Seattle has long had a love-hate relationship with the downtown stretch of Highway 99. It’s a noisy, polluting concrete barrier between the heart of the city and the waterfront. It’s also a vital artery through the city, with views that rival any urban highway around the world.

A look back in The Seattle Times’ archives shows the huge amount of change that its construction brought to the city’s waterfront.

Work on the viaduct began on Feb. 6, 1950 — a decade before Interstate 5 — with excavation at the north end at Battery Street and Western Avenue.

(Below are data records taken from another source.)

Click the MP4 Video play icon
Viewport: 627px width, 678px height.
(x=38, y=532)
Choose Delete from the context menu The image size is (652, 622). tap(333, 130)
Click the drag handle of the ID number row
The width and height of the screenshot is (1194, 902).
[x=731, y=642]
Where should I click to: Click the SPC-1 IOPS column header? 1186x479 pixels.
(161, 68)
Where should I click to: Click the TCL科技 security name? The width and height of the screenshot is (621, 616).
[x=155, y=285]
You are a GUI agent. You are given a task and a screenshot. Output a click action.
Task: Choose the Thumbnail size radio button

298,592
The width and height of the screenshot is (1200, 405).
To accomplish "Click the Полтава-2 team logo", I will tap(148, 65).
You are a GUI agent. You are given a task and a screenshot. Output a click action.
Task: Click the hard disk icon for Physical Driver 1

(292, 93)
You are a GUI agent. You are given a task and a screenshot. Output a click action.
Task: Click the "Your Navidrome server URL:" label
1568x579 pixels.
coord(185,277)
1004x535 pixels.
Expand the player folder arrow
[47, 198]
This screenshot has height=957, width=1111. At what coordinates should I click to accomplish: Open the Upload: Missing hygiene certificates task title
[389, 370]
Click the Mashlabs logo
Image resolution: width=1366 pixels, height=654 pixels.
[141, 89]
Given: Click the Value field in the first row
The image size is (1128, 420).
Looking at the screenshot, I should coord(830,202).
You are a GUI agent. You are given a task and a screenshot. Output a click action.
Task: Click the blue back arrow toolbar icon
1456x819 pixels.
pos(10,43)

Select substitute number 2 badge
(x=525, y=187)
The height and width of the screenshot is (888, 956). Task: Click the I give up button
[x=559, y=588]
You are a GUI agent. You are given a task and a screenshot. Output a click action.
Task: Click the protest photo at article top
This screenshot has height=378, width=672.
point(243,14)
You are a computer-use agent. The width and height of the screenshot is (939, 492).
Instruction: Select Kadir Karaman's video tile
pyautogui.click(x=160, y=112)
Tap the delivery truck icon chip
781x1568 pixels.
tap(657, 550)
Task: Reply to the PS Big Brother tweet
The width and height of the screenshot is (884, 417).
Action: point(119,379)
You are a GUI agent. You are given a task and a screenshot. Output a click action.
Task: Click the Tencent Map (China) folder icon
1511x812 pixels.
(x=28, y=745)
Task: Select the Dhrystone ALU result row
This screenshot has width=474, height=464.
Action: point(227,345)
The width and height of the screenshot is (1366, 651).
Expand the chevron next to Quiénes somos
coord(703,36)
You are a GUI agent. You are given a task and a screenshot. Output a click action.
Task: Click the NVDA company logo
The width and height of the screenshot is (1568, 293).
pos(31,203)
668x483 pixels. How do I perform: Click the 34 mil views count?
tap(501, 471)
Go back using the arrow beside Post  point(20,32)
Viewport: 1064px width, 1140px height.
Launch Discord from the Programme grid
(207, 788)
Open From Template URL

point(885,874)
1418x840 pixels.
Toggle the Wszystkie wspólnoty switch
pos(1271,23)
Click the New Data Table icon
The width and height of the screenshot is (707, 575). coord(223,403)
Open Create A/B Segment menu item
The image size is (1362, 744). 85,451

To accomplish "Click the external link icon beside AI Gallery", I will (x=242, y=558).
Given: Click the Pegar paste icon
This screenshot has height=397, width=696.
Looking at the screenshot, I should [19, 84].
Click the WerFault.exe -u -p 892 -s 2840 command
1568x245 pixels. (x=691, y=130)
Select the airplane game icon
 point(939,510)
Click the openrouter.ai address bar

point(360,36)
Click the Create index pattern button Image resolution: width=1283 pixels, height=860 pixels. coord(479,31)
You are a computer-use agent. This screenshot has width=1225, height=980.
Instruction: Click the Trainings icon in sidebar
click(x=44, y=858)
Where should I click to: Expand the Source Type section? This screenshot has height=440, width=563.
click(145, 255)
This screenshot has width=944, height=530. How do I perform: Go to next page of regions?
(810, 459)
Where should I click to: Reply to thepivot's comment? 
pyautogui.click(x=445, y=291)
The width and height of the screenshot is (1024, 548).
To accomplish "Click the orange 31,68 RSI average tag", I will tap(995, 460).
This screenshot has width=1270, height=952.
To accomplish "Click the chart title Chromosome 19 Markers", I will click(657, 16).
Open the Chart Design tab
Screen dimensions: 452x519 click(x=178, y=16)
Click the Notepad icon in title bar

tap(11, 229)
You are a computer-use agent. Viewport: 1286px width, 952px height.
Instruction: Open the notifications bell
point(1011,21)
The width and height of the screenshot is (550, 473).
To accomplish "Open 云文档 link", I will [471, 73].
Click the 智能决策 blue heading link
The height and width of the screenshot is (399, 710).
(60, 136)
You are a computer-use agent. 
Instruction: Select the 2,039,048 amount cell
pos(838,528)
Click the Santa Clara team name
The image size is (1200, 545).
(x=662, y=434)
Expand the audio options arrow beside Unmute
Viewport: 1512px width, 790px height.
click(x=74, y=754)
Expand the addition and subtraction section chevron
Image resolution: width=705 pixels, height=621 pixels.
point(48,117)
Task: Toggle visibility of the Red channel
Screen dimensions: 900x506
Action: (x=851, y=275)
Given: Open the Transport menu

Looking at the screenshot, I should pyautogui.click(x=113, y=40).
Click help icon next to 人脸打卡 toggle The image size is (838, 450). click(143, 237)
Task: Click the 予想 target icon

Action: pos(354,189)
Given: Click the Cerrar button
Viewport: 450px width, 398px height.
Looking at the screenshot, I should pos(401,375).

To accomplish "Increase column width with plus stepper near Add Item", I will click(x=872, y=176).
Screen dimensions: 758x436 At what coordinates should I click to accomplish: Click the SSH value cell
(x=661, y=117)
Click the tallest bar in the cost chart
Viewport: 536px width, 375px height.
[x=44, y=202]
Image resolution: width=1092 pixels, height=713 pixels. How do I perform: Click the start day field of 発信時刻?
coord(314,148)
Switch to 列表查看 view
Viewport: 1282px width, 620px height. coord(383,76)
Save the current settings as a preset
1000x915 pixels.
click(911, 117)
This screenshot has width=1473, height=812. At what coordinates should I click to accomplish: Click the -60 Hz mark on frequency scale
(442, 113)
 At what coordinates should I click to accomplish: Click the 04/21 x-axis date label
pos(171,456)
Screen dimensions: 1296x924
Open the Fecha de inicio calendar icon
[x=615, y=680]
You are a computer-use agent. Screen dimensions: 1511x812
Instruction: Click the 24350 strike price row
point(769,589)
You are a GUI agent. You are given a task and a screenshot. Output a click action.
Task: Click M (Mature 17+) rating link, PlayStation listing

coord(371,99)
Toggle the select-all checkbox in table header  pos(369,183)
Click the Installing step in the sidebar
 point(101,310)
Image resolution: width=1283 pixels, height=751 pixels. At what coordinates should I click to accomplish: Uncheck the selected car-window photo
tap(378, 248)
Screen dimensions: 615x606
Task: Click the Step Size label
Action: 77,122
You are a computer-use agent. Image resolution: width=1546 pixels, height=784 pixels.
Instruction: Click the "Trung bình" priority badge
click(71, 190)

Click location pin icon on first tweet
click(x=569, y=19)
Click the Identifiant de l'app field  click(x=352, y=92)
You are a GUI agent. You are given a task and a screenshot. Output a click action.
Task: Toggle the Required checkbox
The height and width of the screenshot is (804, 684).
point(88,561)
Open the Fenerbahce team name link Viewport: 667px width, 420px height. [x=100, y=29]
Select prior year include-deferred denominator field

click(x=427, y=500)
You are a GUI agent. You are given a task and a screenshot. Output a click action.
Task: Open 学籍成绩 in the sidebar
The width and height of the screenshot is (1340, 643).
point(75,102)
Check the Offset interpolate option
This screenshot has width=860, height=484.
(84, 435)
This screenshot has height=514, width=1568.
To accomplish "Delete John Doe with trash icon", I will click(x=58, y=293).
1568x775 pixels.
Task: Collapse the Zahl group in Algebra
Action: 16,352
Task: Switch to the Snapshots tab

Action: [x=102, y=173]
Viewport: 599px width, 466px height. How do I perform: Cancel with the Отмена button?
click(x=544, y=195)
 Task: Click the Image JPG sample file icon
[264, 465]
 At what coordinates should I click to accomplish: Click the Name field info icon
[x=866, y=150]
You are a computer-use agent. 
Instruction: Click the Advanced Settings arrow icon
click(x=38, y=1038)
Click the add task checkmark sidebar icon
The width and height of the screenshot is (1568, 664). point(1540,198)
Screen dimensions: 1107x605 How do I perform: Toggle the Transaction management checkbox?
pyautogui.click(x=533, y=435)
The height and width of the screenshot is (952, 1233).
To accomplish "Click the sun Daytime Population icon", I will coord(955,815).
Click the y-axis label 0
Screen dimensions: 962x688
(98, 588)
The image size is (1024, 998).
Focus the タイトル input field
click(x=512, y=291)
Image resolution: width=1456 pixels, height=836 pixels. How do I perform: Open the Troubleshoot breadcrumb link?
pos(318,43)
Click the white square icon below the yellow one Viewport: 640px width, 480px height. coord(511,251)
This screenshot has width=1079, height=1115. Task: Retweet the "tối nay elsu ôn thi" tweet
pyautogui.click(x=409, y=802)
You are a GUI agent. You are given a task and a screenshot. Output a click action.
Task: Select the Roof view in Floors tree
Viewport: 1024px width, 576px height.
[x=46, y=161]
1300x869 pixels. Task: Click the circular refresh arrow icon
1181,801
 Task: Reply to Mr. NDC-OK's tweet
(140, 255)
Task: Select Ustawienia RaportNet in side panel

The project was divided into five parts — the Battery Street Tunnel (then called the Battery Street Subway); the single-deck side-by-side section from Battery Street to Pike Street; the double-deck stretch from Pike to King Street; the south-end ramps at First Avenue South, and finishing touches like lighting and signs.

Crews built stubs for future ramps at Columbia, Seneca, Spring and University streets.

The viaduct opened on April 4, 1953, a Saturday, with drivers first allowed to drive northbound, before turning around and heading back south.

After the ribbon cutting, construction continued on auxiliary pieces of the viaduct, with staggered openings continuing for more than a decade.

The Battery Street Tunnel opened July 24, 1954, connecting the viaduct to Aurora Avenue. A southern extension of the viaduct opened in 1959. The Seneca Street offramp opened in 1961. The Columbia Street onramp opened in 1966.

On Feb. 28, 2001, the Nisqually Earthquake closed the viaduct, requiring $14.5 million in emergency repairs, and revealed its fundamental seismic vulnerability. Everyone agreed the aging monolith had reached the end of its useful life. Its fate was sealed. But nothing moves quickly around here. It took a decade of arguing and planning to figure out what to do with the structure.

Come next year, when the mechanized crab-claws come for the 65-year-old viaduct, the 18-year replacement project will finally be complete.